> DATA EXTRACT
- Opening Delimiter -

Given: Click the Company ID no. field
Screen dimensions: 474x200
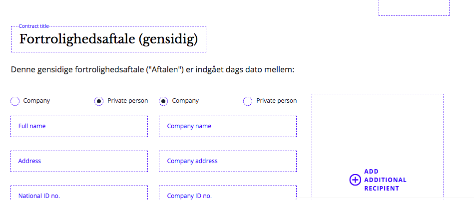Looking at the screenshot, I should pos(228,195).
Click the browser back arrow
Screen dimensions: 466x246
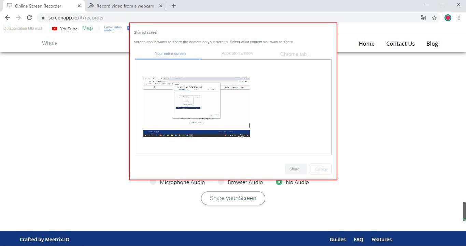click(8, 18)
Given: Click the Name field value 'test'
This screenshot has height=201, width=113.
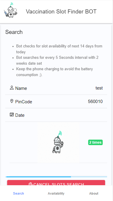Looking at the screenshot, I should [99, 88].
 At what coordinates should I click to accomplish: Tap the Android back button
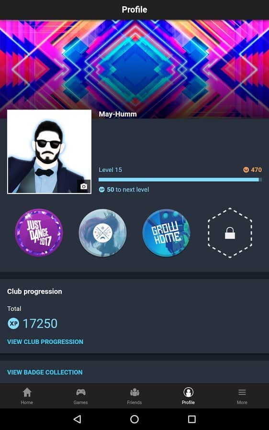tap(78, 419)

- Closing Delimiter -

> PROBLEM
The records above must be repeated in full and exactly, but without any of the pictures.

> ANSWER TO THIS TASK
Given: Click the Company ID no. field
Screen dimensions: 474x200
Looking at the screenshot, I should pos(228,195).
Click the browser back arrow
Screen dimensions: 466x246
click(8, 18)
Given: Click the Name field value 'test'
This screenshot has height=201, width=113.
Looking at the screenshot, I should [99, 88].
 At what coordinates should I click to accomplish: Tap the Android back button
tap(78, 419)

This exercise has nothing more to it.